İmparatorluk'tan geriye kudretli bir varlığın bir zamanlar yeryüzünü her adımıyla titretiğinin emaresi olan eserleri ve değerleri kaldı. Meşhur kütüphanelerinden birinde dolaşırken manzum bir esere rast gelmiştim. Sayfalarını karıştırırken şu ilginç ifadeye rastlamıştım:

"Atalet: Arsız, tamahkar bir hırsız,
Zaman ataletin efendisi ugursuz."

Belkide İmparatorluk hasta değildi , yalnızca zaman herşeyi kemirdiği gibi onuda kemirmiş, atalet elindeki güzel şeyleri çalmıştı. Ve beyaz kuş uçmaya başalmıştı....

O beyaz kuş hala karanlıkta uçuyor. Hala zaman kemiriyor ve atalet çalıyor. Ama bizden değil. Hayır en azında artık bizden çalamıyor. Çalacak birşeyi kalmadığından mı ? Hayır!
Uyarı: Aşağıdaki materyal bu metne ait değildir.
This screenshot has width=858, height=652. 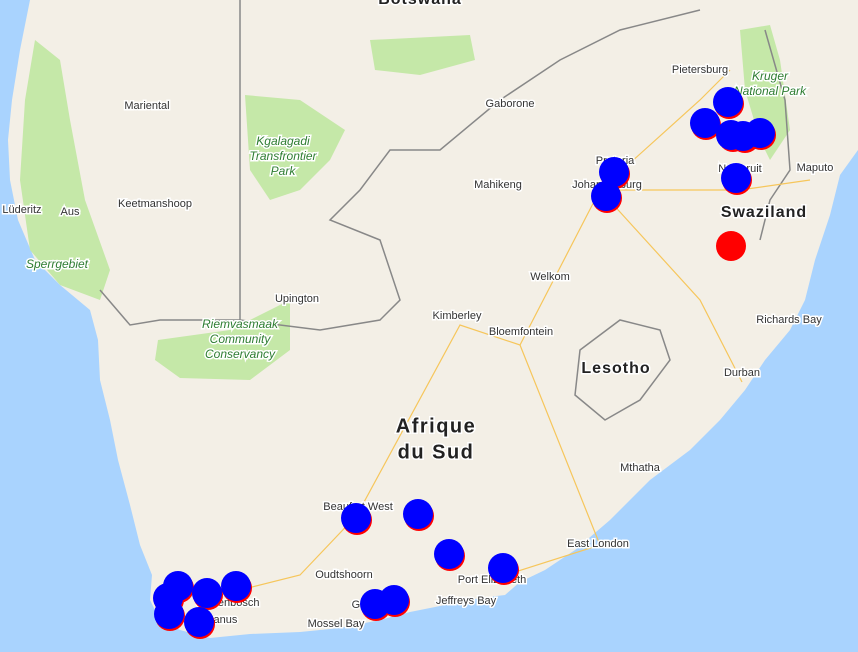 What do you see at coordinates (436, 426) in the screenshot?
I see `country-label: Afrique` at bounding box center [436, 426].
Artık ışıldayan beyaz kuş alacakaranlığımıza kanat çırparken "Nasıl...Nasıl...Nasıl" sesleri yankılanıyor.

Artık kabuslar görmüyoruz. Başkaları görüyor kabusları. Çok uzakta ve belkide yarın başkaları kabuslarından kan ter içinde uyanıyor olacak.

Ve yine eski bir imparatorluk bilgesi şöyle söylemiş, vakti zamanında:

"Gün döner , hesap döner, çolak hançer böğür deler."